The WorldSkills competition is open to under 23s and sees participants compete in fields from jewellery making to welding and aircraft maintenance to hairdressing.

Last week, the French city of Lyon hosted the WorldSkills international competition. 
The event saw 1,400 competitors from 70 countries and regions display their skills in 62 different categories to demonstrate their excellence and expertise in front of thousands of visitors.
“Organising [the competition] is an opportunity to show that vocational training routes are routes of excellence,” says Max Roche, President of the WorldSkills Lyon 2024 Organising Committee.
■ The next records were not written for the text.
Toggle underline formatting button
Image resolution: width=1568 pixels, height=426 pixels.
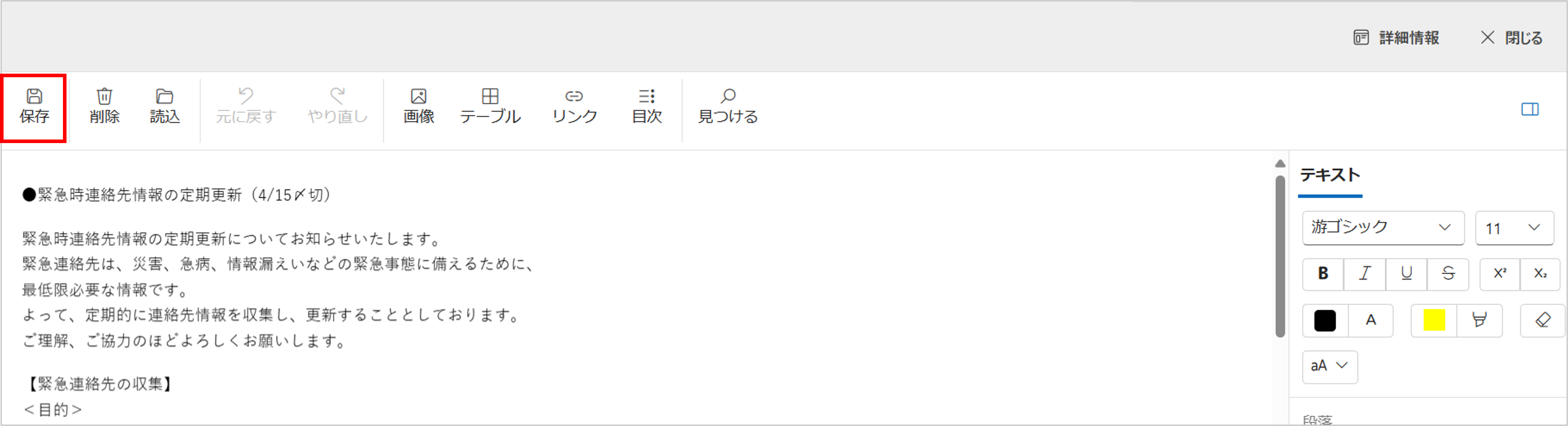[x=1406, y=274]
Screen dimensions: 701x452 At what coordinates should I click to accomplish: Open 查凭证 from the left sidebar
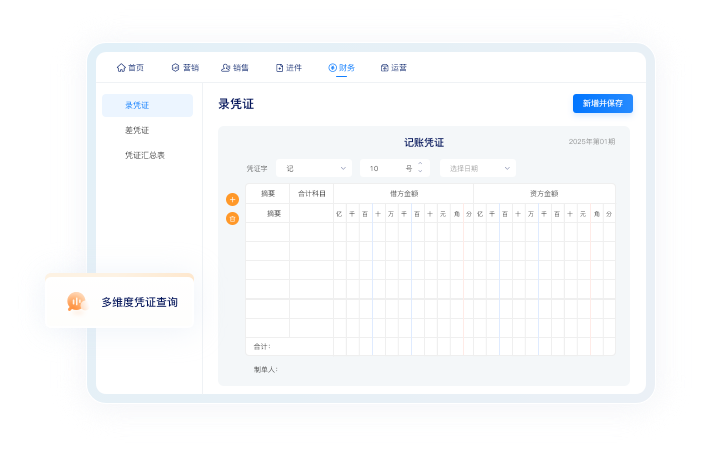[x=137, y=130]
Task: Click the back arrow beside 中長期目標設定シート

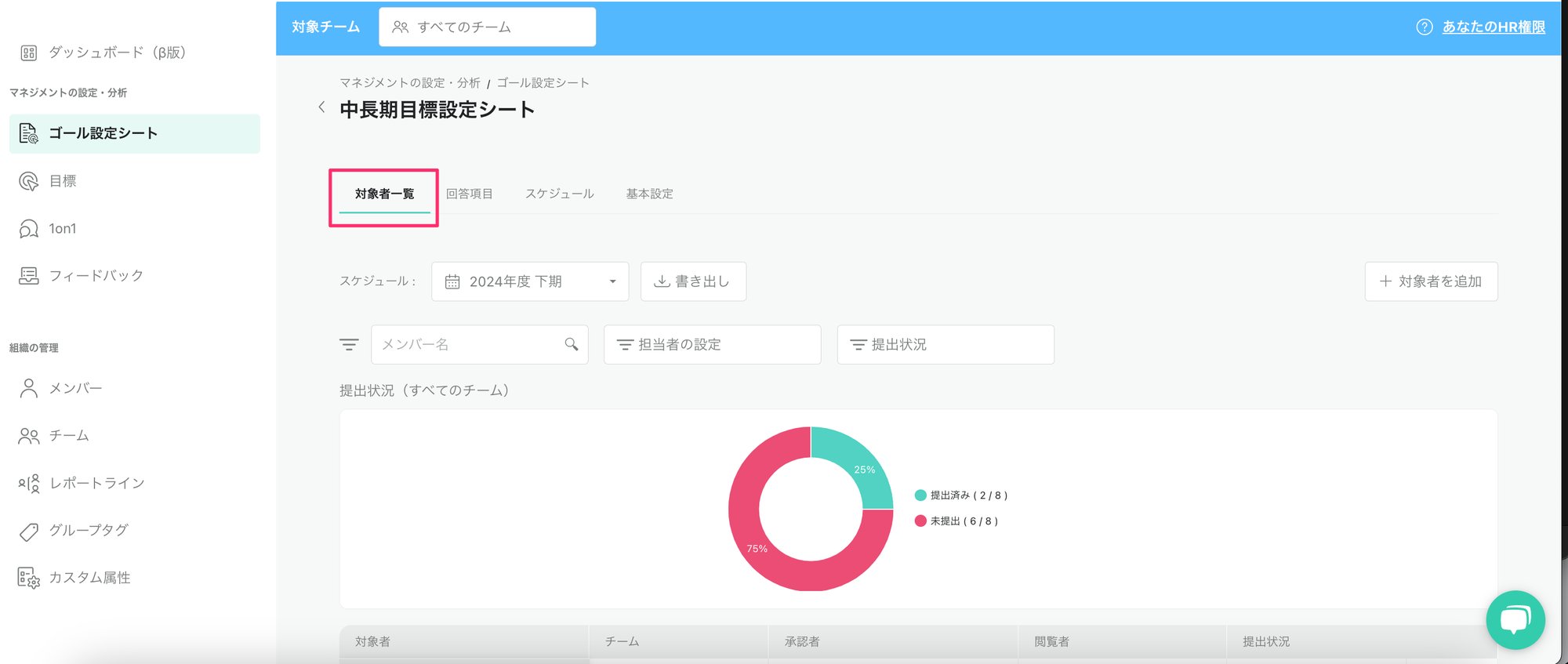Action: (321, 107)
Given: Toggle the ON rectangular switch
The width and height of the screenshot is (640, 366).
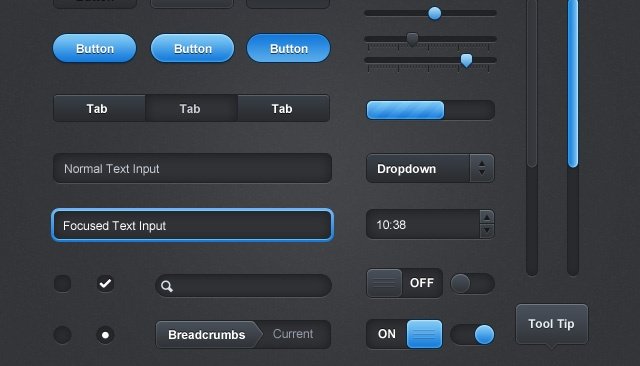Looking at the screenshot, I should tap(404, 334).
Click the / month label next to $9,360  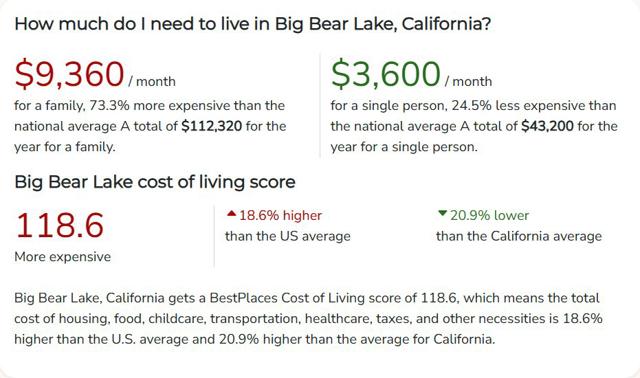pyautogui.click(x=152, y=81)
“Most of the skills represented are experiencing labour shortages. This event can motivate young people to choose these essential and meaningful skills,” he adds. 
The WorldSkills competition is open to under 23s and sees participants compete in fields from jewellery making to welding and aircraft maintenance to hairdressing. 
The 47th edition kicked off with an opening ceremony with a welcome from French President Emmanuel Macron. In front of a 12,000-strong audience, the competitors participated in the Parade of Nations, marching into the LDLC Arena while waving their countries’ flags. 
Over the following four days, the competitors each had to complete a test project. On Saturday, they put the finishing touches to their work in front of hundreds of thousands of spectators in the halls of Eurexpo Lyon.
The bi-annual event aims to showcase long-standing crafts and how they are adapting to modern challenges. 
The skills on show are grouped into six categories: construction and building technology; social and personal services; manufacturing and engineering technology; information and communication technology; creative arts and fashion; and transportation and logistics. 
In the creative arts and fashion categories, participants competed in 3D digital game art, fashion technology, floristry, graphic design technology, jewellery and visual merchandising. 
Of the European competitors, the gold for floristry went to 22-year-old Manuel Bender from Austria while Stefanie Fahrni from Switzerland achieved a bronze medal in fashion technology.
Gold was awarded to Yanting Wu from China for game art, Taeseok Kang from Korea for fashion technology, Yupeng Zhang from China for jewellery, Chaehwan Kim from Korea for graphic design technology and Wing Ki Chan from China for visual merchandising.
“This event, which is unique in the world, also serves to prove that these skills, which have always existed, are evolving and know how to be innovative,” says Roche. 
“What is at stake now is to show their reality and to respond to the modern challenges of these skills in terms of employability, attractiveness and teaching systems.”
Running parallel to the competition was the WorldSkills Conference, which included sessions on AI and the future of work, foundational skills for Technical and Vocational Education and Training (TVET) and UNESCO’s global skills academy centred on the advancement of skills for the future.